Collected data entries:
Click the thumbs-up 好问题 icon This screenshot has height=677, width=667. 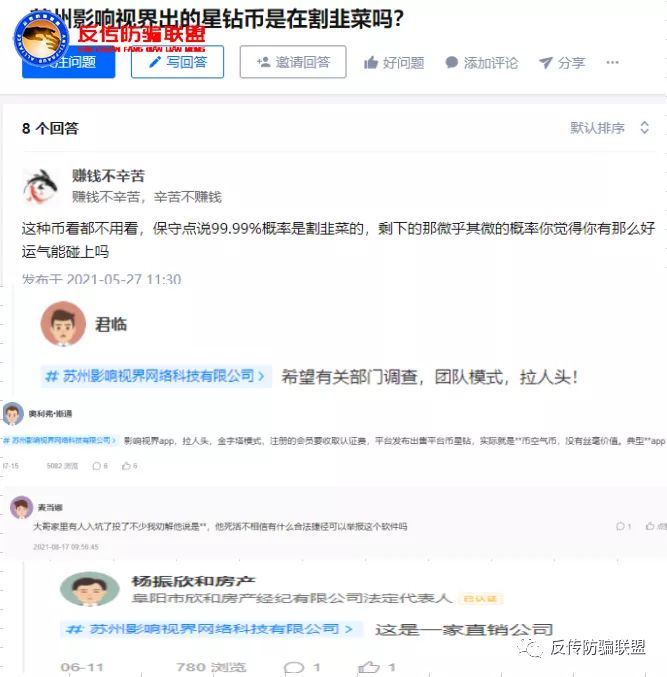click(371, 63)
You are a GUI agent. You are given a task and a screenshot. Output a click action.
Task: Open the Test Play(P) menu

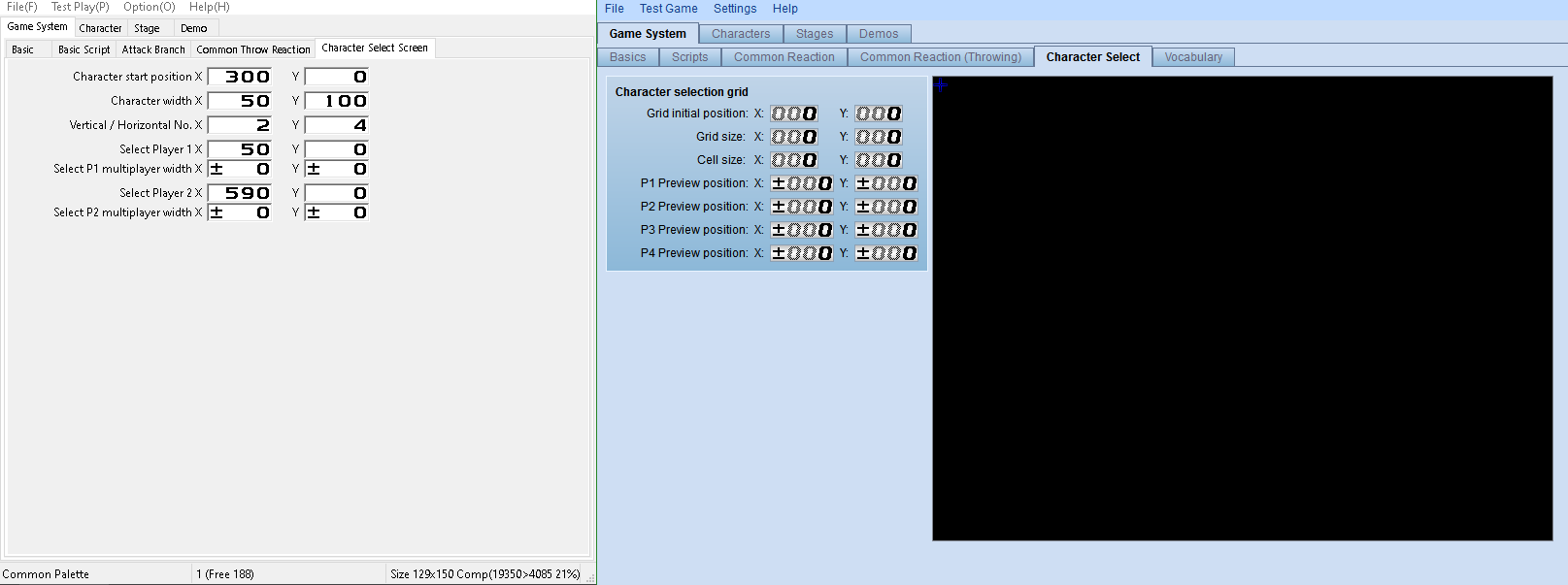point(80,7)
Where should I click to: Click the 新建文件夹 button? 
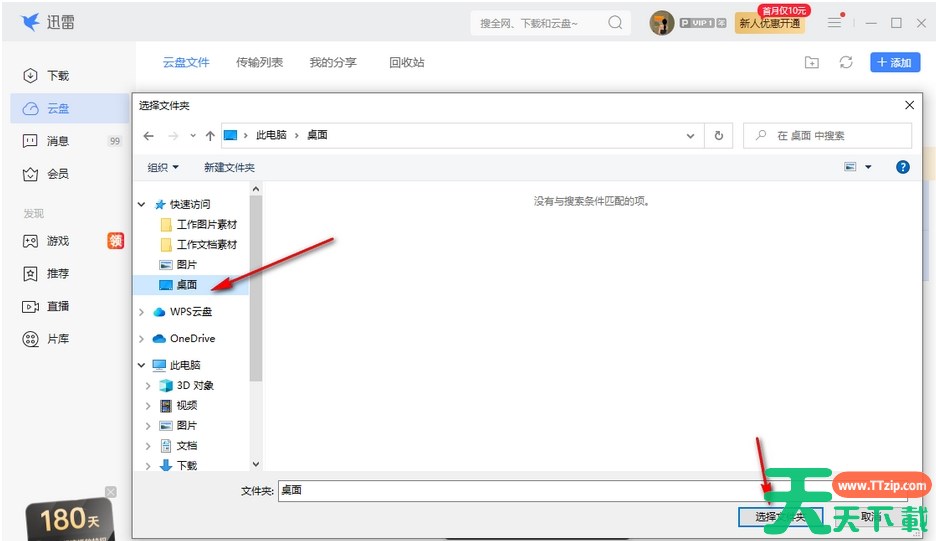coord(229,168)
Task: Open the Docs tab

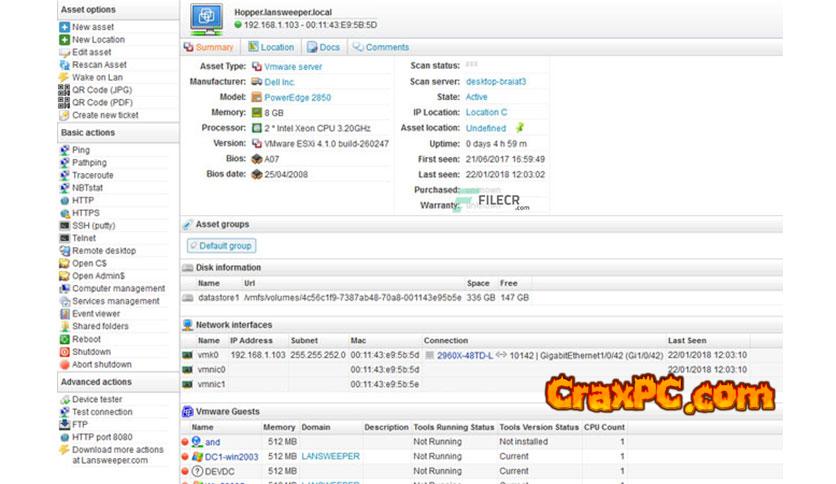Action: (x=323, y=47)
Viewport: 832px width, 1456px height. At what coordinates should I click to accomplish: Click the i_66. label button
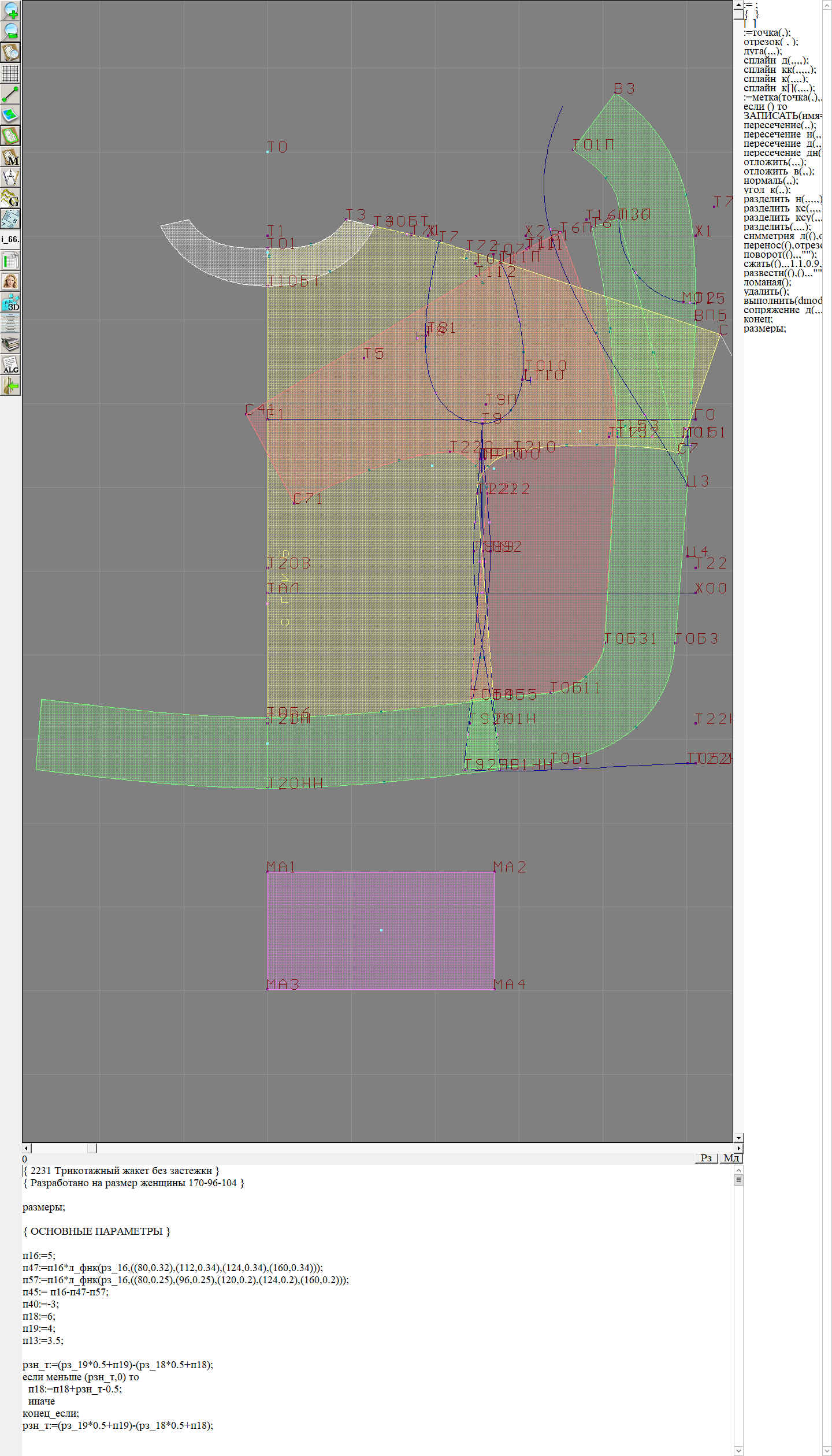point(10,239)
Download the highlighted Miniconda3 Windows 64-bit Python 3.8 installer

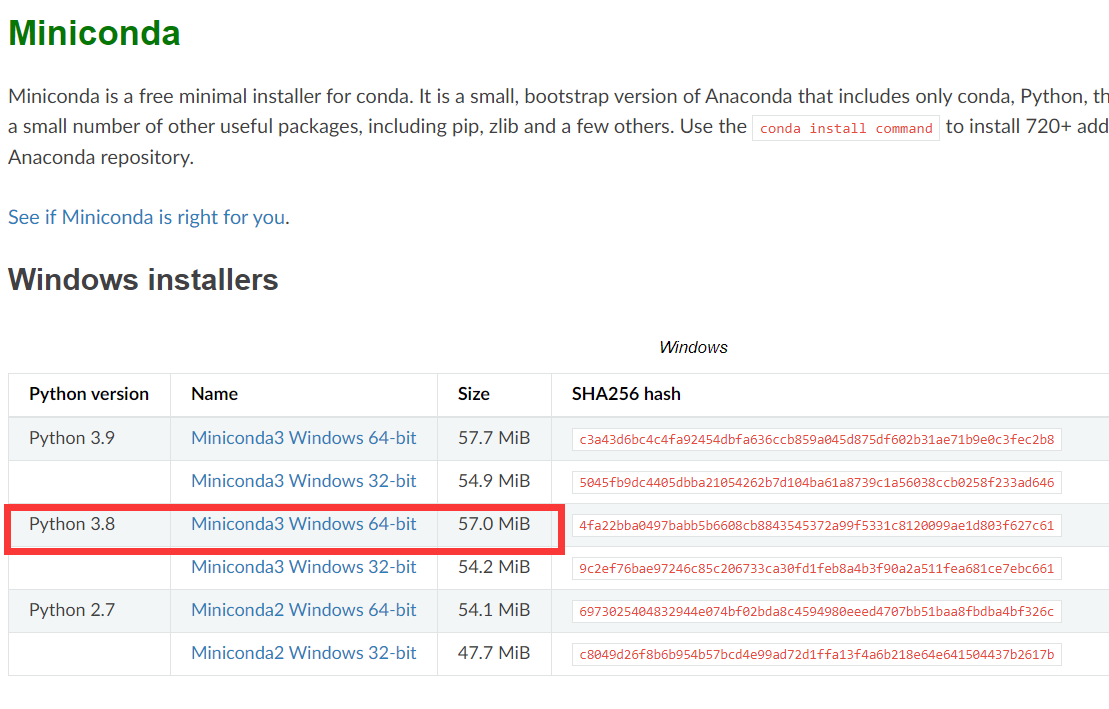point(303,524)
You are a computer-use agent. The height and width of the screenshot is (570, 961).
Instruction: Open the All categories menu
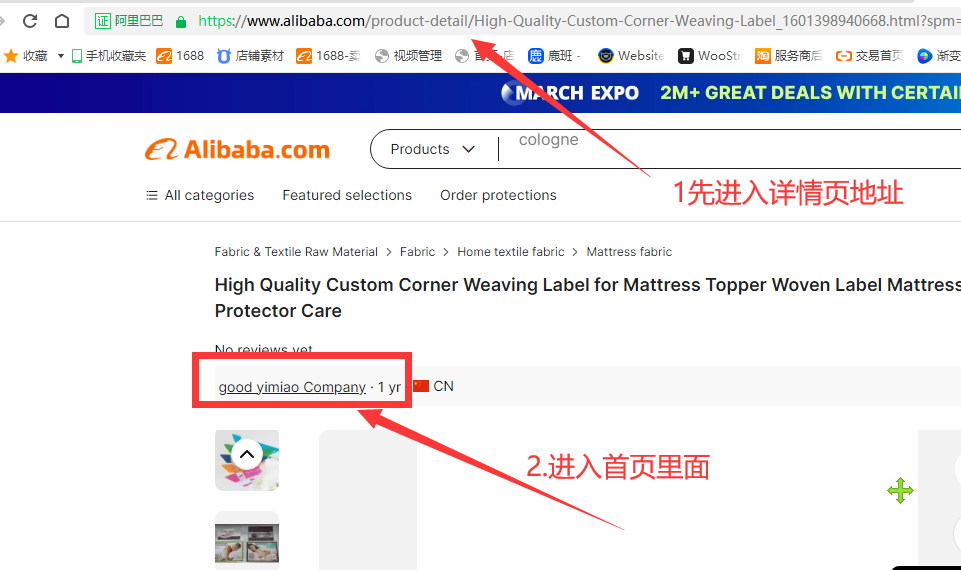[x=200, y=195]
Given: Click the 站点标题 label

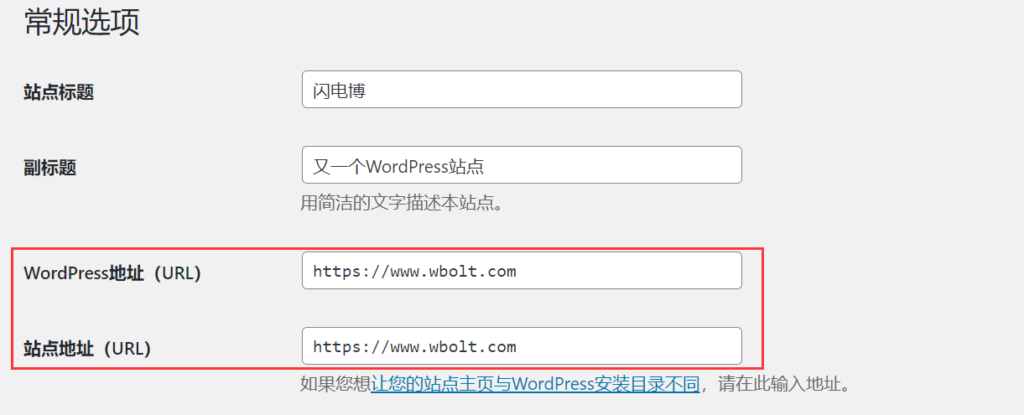Looking at the screenshot, I should pos(59,93).
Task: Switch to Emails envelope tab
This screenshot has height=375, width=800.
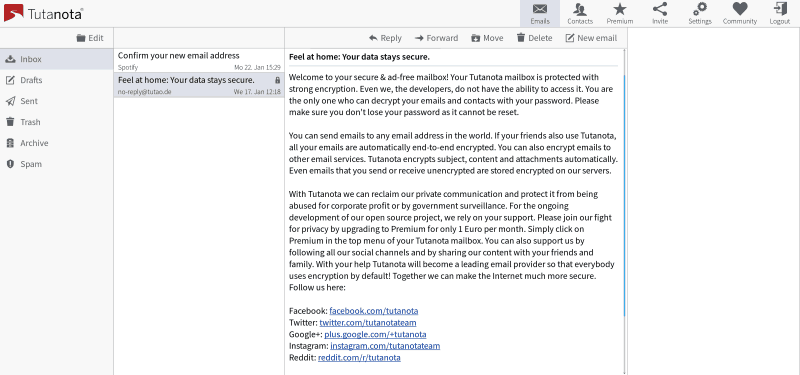Action: [x=540, y=14]
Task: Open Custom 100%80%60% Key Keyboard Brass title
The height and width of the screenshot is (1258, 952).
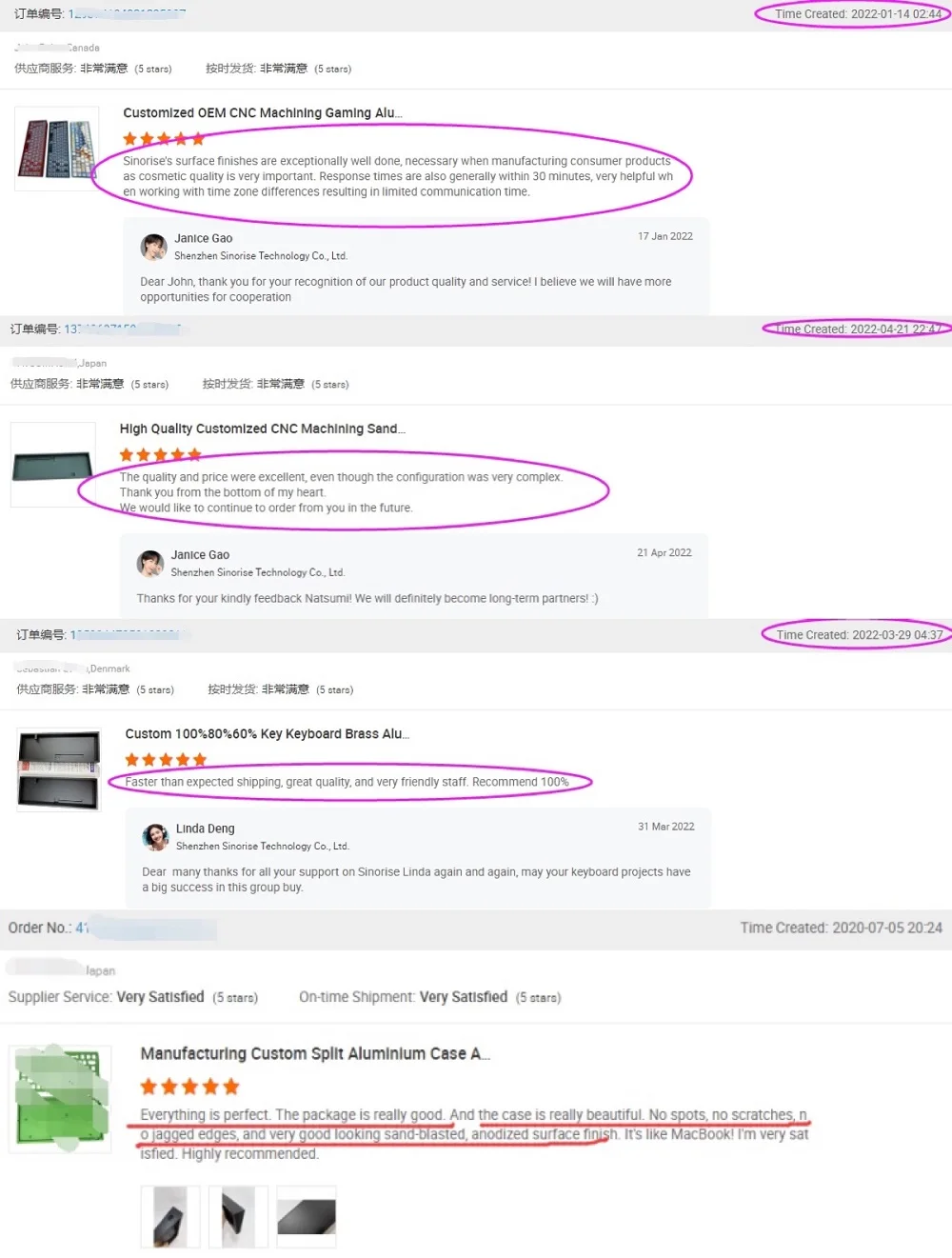Action: (x=268, y=733)
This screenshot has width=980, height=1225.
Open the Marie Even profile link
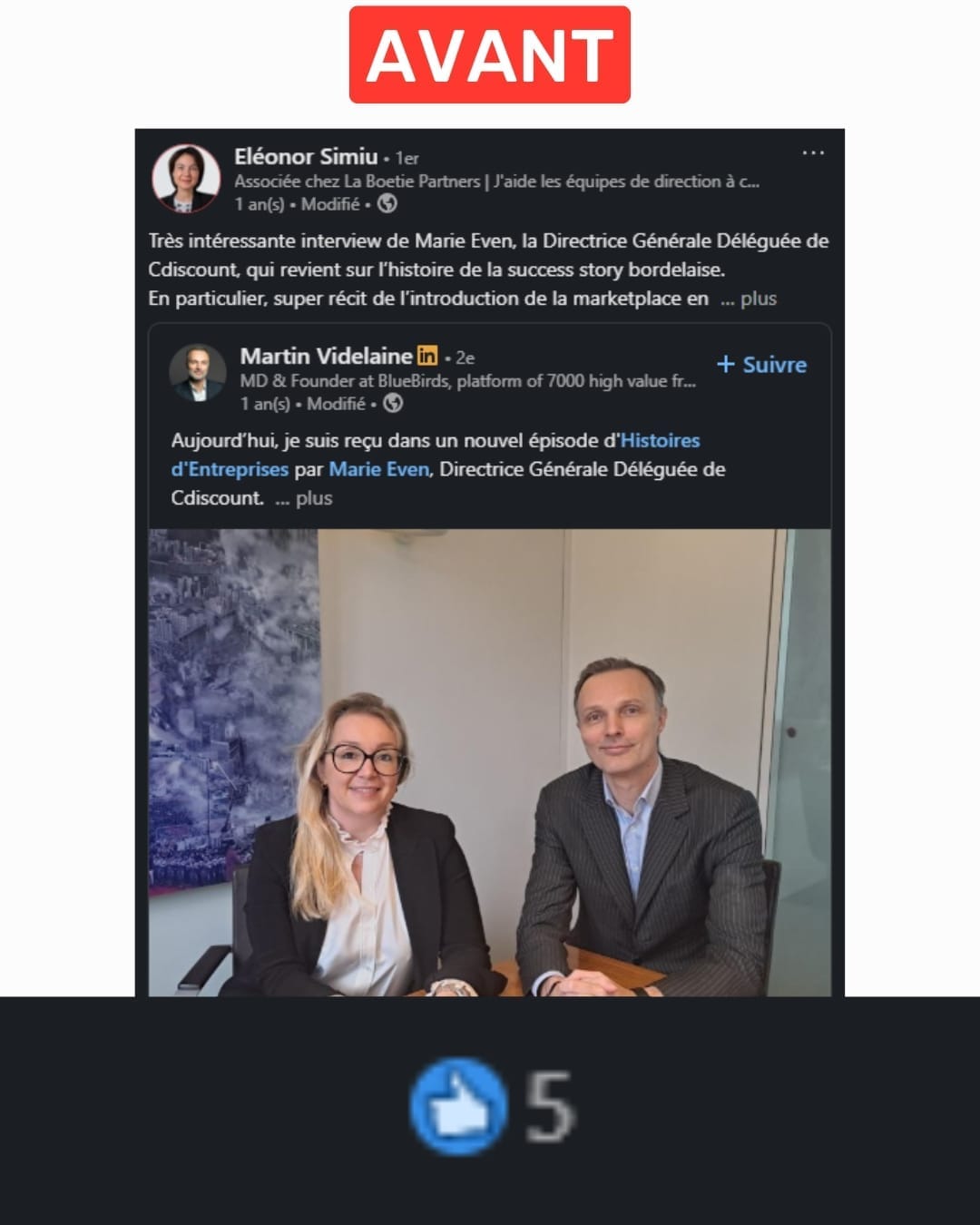(378, 469)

### What is required
Please retype the lines from the one that contains "The height and width of the screenshot is (1258, 952)." through the final line of the data, both included, without any pictures.

### Exercise solution
The height and width of the screenshot is (1258, 952).
Action: (x=268, y=733)
This screenshot has width=980, height=1225.
Open the Marie Even profile link
(378, 469)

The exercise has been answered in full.